This example illustrates how features compose together in interesting ways. Earlier, the filt() function was used to filter individual characters, but now it's being applied to dictionaries.

Discussion: Composability

The essential feature that makes everything work is an attention to composability. At the core, this is the interface to a parser:

def parser(inp):
    ...
    if success:
        return (value, remaining)
    else:
        return False

Everything else builds around this. All of the different functions such as filt(), fmap(), zero_or_more(), seq(), and choice() create new parsers that have an identical interface. As such, everything works with everything everywhere all at once. Perhaps the main area of concern would be fmap(). Since that applies a user-defined function to the parsed value, the supplied function would obviously have to be compatible with that.

Discussion: Decomposition of Concepts

Consider the formulation of filt() for a moment. When you used filt(), you probably thought that it looked a little funny. Like this:

digit = filt(str.isdigit)(shift)

Why is shift on the outside like that? Besides, isn't that more of an internal implementation detail? Couldn't we just hide it like this:

filt = lambda predicate: (
         lambda inp: (m:=shift(inp)) and predicate(m[0]) and m)

digit = filt(str.isdigit)

Yes, this could be done, but moving it inside limits the utility of filt() to single characters. I'd much prefer a filt() that's dangerously flexible. The original formulation allows a predicate to be applied to ANY parser whatsoever--even more complex ones that are returning data structures. That's cool. You can't do that if the choice of parser is pulled inside.

Another question about filt() (and related functions) relates to its strange calling convention. Why are the input predicate and parser arguments handled via separate function calls instead of being passed together to a single function? For example, why not this?

filt = lambda predicate, parser: (
         lambda inp: (m:=parser(inp)) and predicate(m[0]) and m)

digit = filt(str.isdigit, shift)

Formulating the function in this way makes it more clunky to define useful variants such as literal. Previously, literal was defined by only concerning itself with the predicate part. Like this:

literal = lambda value: filt(lambda v: v == value)

This is focused and elegant. However, if filt() required an additional argument, that argument spills into outer functions, forcing you to write code like this:

literal = lambda value, parser: filt(lambda v: v == value, parser)

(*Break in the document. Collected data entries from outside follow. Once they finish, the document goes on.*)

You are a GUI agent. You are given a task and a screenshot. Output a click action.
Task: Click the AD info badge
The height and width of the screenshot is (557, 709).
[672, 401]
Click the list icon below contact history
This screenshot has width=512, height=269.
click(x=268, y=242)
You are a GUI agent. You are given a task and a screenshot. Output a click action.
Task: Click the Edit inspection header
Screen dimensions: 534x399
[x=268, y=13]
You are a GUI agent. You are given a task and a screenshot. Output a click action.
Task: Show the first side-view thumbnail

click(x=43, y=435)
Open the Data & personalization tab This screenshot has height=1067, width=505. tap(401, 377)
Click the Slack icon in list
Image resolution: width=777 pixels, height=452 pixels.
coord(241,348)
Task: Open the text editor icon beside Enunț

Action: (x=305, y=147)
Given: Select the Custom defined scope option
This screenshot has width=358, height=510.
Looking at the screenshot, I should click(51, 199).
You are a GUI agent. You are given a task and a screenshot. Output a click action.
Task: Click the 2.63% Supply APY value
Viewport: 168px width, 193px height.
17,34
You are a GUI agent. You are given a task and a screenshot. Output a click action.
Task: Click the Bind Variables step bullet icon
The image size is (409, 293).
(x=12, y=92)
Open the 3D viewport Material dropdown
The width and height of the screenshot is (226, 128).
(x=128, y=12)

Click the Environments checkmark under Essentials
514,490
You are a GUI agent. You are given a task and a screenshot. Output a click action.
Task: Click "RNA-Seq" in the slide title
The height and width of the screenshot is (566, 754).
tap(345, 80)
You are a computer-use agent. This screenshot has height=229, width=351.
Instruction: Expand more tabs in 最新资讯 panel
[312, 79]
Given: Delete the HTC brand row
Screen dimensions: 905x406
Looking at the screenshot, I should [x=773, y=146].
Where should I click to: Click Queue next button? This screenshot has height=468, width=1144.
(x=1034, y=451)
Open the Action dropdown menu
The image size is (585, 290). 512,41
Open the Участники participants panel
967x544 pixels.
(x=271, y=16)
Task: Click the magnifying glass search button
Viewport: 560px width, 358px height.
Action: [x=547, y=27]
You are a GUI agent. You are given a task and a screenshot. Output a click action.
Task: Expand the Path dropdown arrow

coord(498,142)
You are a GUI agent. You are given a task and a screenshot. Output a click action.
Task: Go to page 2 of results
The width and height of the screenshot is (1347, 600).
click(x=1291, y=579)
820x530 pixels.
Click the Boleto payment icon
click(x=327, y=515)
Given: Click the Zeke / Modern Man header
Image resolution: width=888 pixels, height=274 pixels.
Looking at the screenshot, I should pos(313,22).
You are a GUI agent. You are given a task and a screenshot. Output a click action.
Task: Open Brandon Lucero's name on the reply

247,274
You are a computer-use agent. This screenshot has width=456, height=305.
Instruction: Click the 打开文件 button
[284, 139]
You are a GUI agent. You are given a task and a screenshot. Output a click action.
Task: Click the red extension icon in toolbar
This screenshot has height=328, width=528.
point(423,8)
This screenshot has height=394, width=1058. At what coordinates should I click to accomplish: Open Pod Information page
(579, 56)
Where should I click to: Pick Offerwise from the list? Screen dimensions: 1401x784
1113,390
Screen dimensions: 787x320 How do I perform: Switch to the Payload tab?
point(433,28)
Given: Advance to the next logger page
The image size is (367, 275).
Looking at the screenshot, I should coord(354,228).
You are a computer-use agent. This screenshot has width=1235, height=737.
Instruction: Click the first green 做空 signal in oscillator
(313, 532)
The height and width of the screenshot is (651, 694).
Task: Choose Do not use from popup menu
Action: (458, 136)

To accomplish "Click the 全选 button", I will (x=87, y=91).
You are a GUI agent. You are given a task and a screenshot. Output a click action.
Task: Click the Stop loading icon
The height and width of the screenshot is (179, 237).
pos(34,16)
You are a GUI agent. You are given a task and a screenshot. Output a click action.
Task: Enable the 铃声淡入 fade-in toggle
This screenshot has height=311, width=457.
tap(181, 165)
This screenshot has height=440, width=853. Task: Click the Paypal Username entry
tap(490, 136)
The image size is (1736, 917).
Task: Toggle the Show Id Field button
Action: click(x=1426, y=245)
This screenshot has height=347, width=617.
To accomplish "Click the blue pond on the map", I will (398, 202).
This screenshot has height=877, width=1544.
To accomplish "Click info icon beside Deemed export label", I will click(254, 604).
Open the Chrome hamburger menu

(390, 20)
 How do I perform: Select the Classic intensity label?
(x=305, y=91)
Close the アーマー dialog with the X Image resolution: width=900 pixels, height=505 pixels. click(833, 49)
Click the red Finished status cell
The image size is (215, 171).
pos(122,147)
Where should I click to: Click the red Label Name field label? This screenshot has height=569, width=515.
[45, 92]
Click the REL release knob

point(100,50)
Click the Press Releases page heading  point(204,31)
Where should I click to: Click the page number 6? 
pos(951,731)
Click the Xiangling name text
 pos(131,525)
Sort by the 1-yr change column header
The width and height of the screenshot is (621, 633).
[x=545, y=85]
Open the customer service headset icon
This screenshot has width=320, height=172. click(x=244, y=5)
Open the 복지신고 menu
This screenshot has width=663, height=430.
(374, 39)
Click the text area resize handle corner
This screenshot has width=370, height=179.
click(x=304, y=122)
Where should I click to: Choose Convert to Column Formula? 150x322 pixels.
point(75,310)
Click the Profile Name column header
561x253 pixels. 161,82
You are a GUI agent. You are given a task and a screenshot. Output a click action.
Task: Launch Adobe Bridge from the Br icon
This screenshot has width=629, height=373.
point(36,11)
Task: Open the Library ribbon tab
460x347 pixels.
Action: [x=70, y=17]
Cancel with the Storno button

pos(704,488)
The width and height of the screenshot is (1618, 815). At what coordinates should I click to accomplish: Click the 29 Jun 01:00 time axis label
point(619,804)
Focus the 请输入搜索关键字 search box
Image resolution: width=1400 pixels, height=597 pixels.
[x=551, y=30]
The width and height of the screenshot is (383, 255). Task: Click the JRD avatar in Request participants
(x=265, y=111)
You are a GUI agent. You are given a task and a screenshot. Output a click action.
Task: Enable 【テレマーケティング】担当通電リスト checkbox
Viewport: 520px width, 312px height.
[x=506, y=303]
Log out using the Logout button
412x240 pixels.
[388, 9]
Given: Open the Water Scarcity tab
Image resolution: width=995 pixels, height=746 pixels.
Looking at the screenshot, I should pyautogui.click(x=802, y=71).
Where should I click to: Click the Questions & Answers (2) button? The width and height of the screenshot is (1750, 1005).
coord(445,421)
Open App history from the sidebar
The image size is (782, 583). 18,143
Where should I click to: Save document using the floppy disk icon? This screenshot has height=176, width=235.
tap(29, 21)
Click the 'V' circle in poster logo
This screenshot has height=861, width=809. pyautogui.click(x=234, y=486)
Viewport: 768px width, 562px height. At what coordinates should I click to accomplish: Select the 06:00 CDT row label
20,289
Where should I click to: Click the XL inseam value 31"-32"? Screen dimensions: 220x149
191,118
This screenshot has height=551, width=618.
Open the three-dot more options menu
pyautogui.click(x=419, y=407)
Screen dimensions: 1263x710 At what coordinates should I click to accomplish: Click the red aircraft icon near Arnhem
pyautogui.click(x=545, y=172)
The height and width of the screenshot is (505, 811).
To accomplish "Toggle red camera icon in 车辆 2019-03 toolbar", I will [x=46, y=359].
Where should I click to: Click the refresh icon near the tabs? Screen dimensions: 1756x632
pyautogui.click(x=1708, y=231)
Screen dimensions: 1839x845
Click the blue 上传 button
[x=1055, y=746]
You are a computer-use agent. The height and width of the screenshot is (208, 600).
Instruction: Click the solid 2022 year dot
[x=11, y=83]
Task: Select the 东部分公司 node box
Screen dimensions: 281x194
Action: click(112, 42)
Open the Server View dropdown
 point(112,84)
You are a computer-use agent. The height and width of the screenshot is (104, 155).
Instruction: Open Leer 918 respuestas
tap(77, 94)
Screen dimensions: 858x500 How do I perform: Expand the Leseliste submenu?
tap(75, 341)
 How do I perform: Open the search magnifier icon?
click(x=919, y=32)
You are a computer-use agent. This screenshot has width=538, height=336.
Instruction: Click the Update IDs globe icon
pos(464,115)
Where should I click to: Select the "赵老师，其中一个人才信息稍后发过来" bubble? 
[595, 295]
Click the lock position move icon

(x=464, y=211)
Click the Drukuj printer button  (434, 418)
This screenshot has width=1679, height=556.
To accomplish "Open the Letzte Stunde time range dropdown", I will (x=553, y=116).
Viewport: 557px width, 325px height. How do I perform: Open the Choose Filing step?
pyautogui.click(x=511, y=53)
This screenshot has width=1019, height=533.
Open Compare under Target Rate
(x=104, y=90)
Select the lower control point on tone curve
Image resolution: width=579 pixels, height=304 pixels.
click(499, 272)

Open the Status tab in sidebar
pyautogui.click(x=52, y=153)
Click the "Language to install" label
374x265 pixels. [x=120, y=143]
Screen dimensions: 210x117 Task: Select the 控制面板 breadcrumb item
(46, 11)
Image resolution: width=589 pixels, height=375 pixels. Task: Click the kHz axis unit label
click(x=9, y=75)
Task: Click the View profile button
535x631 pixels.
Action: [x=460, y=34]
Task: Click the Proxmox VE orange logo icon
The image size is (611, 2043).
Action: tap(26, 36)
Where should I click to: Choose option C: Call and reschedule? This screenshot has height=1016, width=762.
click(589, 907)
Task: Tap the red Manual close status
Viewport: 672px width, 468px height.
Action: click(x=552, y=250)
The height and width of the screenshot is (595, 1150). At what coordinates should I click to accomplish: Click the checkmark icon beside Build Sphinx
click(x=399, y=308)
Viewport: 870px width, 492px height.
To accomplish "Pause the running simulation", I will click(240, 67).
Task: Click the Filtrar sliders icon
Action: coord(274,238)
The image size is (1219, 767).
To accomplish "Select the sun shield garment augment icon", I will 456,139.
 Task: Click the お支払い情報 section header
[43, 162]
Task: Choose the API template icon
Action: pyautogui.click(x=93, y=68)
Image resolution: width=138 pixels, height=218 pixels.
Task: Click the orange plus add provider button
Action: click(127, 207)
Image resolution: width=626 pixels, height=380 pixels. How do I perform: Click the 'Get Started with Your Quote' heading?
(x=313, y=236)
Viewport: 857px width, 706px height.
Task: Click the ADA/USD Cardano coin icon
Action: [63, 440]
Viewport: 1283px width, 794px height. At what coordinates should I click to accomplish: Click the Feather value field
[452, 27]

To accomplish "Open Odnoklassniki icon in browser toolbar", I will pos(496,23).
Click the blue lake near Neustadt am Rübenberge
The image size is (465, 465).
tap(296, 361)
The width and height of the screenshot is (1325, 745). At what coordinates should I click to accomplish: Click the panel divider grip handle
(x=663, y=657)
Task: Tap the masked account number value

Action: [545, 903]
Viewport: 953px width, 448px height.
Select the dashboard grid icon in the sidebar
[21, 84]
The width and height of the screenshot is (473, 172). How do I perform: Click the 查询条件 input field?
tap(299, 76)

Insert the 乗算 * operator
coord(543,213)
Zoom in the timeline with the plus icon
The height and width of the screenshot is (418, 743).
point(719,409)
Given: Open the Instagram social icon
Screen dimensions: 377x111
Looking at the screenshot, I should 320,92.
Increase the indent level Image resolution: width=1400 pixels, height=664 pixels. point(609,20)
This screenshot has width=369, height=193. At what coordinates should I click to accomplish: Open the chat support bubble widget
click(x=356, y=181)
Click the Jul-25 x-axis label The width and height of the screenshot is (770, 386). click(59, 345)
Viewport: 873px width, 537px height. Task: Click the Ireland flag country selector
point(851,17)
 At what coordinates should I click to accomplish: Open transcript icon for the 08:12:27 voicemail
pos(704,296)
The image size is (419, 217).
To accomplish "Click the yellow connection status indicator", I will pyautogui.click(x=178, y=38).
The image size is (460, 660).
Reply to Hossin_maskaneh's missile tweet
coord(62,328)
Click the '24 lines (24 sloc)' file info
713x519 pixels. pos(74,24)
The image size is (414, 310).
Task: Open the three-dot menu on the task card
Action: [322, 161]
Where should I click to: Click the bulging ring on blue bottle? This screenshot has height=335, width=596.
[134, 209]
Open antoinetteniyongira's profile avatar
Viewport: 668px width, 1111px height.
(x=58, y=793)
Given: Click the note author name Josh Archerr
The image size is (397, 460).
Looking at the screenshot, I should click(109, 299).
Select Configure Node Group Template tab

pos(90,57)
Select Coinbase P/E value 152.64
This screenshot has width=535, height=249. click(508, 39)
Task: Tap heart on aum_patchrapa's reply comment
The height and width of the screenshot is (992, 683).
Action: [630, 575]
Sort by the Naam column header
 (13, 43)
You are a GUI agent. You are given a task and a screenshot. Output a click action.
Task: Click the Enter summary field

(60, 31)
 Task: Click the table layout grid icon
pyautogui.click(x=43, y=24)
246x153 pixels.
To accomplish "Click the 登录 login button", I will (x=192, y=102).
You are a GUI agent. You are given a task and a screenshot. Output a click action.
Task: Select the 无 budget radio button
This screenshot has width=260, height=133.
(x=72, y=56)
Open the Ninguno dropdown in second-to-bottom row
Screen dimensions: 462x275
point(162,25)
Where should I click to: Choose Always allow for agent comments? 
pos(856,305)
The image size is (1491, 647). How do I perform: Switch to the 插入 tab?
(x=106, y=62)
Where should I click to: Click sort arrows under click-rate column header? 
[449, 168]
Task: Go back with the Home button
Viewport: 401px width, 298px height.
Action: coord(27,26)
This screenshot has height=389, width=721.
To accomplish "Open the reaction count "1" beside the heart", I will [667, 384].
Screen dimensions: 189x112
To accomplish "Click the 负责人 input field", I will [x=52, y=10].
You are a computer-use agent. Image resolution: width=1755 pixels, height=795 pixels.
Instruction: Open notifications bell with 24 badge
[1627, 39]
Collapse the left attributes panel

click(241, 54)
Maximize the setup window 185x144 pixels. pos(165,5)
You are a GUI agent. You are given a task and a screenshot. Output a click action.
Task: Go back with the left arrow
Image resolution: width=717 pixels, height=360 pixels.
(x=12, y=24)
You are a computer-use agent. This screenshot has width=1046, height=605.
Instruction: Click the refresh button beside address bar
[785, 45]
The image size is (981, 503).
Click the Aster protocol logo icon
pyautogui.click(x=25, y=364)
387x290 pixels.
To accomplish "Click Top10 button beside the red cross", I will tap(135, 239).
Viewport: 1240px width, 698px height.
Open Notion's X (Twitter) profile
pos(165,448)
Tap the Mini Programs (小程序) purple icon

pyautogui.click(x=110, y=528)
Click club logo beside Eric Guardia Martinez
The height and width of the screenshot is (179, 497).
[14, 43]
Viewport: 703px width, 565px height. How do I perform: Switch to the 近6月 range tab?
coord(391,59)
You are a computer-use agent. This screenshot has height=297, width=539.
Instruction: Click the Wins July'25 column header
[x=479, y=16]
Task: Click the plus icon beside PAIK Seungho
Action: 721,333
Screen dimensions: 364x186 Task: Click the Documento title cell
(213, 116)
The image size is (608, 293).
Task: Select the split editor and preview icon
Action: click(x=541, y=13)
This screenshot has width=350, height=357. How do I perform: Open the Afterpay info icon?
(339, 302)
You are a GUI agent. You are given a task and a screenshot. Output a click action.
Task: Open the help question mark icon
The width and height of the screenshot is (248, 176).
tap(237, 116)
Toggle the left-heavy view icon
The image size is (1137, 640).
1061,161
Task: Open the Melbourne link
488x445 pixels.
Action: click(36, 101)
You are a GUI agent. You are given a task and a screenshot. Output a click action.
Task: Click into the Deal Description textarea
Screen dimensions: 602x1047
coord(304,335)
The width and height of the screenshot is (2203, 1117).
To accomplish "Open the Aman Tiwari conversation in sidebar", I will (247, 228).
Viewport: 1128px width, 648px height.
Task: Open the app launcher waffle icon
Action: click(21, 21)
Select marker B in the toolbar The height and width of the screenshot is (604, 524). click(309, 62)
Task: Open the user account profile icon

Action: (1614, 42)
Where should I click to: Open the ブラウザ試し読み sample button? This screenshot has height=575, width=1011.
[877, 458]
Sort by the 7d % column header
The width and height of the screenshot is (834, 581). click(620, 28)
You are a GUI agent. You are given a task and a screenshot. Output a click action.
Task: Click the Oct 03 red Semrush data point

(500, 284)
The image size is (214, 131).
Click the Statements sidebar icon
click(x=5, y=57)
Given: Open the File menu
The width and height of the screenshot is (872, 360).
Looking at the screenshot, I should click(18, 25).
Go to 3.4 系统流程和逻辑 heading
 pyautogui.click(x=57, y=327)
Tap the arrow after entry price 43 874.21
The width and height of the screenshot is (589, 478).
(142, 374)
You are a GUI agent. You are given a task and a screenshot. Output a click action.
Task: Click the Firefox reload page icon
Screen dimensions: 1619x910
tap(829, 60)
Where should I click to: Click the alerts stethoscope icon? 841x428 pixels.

That's ugly. The original approach doesn't require us to know any further details about filt().

Magic

Let's discuss the shift() function for a moment. As originally formulated, it splits the input string into its first character and all of the remaining text. Here's the original code again:

shift = lambda inp: bool(inp) and (inp[0], inp[1:])

And here's how it worked:

>>> shift('hello world')
('h', 'ello world')
>>>

This is not an efficient way to process text in Python. In fact, it's probably the worst way to process text that you could devise. When running a test on my machine, parsing a string with 100000 key-value pairs into a dictionary takes almost 2.5 minutes! Alas!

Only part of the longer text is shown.